* [Problème]: Dans le passage sur la foi, de qui Élisabeth est-elle la fille ? Répondez en quelques mots, s'il vous plaît.

* [Passage fourni]:
------------------------

La foi. Inséparablement de l’espérance, c’est par la foi que resplendissent ces deux flambeaux du peuple fidèle. Foi d’Israël en Élisabeth, la fille d’Aaron, qui a les promesses, la Loi, le culte, elle juste parmi les justes, et qui, remplie de l’Esprit Saint à la manière des grandes figures de son peuple, la fait fleurir à son terme quand elle prête sa voix à son enfant et aussi à son époux Zacharie incrédule et rendu muet : la voilà qui proclame, sous la plume de l’Évangéliste, rien moins que la divinité de l’enfant en Marie et la maternité divine de celle-ci en reconnaissant dans la « mère de son Seigneur » ! Foi d’Élisabeth, parce que Dieu a accompli une merveille en elle en la relevant de son humiliation. Mais au sommet, la foi de Marie, la « comblée de grâce » : en elle, c’est la foi qui, dans un plus grand saut, permet que la plus grande des merveilles s’accomplisse, « selon la Parole du Seigneur », pour tous les hommes, et que l’Esprit fasse Son œuvre et Sa demeure. Alors, oui, la voilà la « bénie entre les femmes », la gloire d’Israël, et pour elle, la grande béatitude peut résonner comme en écho, lancée par l’archange, clamée par Élisabeth, chantée par la Vierge quelques versets plus loin : bienheureuse à travers les âges celle qui a cru !

------------------------

* [Informations enregistrées]:
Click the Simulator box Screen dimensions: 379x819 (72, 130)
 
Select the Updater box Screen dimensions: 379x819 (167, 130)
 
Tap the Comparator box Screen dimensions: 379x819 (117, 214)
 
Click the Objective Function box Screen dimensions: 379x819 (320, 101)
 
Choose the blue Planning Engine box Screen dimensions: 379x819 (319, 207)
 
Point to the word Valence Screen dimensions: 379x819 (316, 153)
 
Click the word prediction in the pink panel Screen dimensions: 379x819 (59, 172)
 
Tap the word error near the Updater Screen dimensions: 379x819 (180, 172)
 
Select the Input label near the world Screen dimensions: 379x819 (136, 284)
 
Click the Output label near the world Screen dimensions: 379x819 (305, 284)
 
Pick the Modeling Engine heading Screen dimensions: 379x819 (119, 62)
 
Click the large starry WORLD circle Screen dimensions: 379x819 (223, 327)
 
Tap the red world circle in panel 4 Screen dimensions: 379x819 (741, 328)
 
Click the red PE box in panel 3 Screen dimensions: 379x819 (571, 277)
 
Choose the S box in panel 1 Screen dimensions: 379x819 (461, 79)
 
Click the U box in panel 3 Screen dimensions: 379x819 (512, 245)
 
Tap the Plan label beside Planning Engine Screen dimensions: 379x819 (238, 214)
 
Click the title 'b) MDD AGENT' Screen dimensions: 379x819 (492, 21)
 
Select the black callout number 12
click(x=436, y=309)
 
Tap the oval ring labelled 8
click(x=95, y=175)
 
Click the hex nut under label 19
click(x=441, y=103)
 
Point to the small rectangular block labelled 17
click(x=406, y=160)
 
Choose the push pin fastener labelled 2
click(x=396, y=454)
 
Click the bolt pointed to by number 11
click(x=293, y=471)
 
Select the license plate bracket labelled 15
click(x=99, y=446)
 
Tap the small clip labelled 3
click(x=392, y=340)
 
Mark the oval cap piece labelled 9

------------------------

* [Zone de réponse]: Élisabeth est la fille d'Aaron.